Observation of Selective Isotope Effect in the Ultraviolet excitation of N2: A Computational Study

TL;DR

This computational study reveals a strong wavelength-dependent isotope effect in the ultraviolet photodissociation of N2, with implications for interpreting atmospheric and extraterrestrial isotopic signatures.

Contribution

The paper provides ab initio calculations of isotope effects in N2 photodissociation across 12.5-15 eV, identifying two physical mechanisms and predicting experimental conditions for observation.

Findings

Significant wavelength dependence of isotope effects observed.

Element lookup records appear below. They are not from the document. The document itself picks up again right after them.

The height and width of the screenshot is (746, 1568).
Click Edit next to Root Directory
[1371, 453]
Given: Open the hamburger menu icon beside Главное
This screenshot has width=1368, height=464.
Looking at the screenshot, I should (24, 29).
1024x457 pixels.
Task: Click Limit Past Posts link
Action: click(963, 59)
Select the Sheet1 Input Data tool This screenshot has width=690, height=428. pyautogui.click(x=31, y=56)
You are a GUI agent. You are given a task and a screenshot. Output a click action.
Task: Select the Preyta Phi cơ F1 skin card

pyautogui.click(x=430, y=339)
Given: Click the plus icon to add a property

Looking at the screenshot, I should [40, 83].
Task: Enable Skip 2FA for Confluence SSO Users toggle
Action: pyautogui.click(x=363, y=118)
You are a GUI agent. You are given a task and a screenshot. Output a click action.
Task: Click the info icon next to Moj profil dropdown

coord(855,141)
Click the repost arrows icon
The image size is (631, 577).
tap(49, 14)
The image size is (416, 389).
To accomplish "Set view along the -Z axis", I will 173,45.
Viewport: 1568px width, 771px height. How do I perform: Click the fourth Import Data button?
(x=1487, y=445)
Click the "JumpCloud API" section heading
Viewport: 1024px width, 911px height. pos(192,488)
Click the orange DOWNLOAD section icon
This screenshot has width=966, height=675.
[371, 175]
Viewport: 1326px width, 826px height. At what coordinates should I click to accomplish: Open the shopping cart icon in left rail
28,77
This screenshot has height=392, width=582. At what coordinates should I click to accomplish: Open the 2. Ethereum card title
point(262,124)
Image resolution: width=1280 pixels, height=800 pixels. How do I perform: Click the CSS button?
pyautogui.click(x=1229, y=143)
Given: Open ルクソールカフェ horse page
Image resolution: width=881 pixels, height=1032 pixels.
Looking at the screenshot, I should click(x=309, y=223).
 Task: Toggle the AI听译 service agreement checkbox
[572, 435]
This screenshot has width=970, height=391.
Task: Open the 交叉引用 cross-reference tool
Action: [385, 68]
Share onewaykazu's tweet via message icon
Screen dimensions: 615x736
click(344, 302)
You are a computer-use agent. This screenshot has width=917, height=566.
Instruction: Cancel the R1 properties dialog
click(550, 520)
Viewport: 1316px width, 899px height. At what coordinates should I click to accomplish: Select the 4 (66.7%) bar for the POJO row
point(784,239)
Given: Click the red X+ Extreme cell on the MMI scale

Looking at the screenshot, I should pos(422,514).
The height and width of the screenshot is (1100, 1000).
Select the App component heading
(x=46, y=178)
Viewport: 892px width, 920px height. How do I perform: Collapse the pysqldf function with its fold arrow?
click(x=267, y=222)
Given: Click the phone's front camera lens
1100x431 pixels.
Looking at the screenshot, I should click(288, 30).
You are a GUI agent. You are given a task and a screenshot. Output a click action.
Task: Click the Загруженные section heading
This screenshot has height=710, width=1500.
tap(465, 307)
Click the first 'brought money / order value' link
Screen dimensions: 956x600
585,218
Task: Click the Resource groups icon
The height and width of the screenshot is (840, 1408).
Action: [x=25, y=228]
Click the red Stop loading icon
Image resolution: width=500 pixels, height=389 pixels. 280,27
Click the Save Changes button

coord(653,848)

Narrower laser beams enhance the isotope effect, enabling experimental testing.

Larger fractionation for 15N15N compared to 15N14N.

Abstract

Isotope effects associated with gas phase N2 photolysis are used to interpret Martian atmospheric evolution, icy satellite atmospheric chemistry and meteorite isotopic anomalies from nebular N2 photochemistry. To interpret observations at the highest level, fundamental understanding of the precise wavelength dependency of the process must be known. In this paper VUV isotopic photodissociation effects are calculated as a function of wavelength at different wavelength slices in the 12.5-15 eV range. A very strong wavelength dependence is observed, which is significant for experiments. An observable effect is possible for the width of the beam profile at the advanced light source, ALS that may produce sufficient photolysis product for high precision isotopic analysis. A significantly more pronounced effect is predicted for a beam narrower by a factor of four providing a potential experimental test of the model. The spectrum is computed ab initio. It manifests two physical mechanisms for the isotope effect and they can be discriminated using a narrow beam. The fractionation is larger for the rarer heaviest isotopomer 15N15N and half as large for 15N14N.